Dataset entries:

════════

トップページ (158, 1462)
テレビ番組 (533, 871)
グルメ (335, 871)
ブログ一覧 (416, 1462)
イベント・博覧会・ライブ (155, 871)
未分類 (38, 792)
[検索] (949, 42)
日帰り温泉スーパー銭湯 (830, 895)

════════

• Action item:
Each line of the data is to be restated exactly.

• Exercise solution:
トップページ (158, 1462)
テレビ番組 (533, 871)
グルメ (335, 871)
ブログ一覧 (416, 1462)
イベント・博覧会・ライブ (155, 871)
未分類 (38, 792)
[検索] (949, 42)
日帰り温泉スーパー銭湯 (830, 895)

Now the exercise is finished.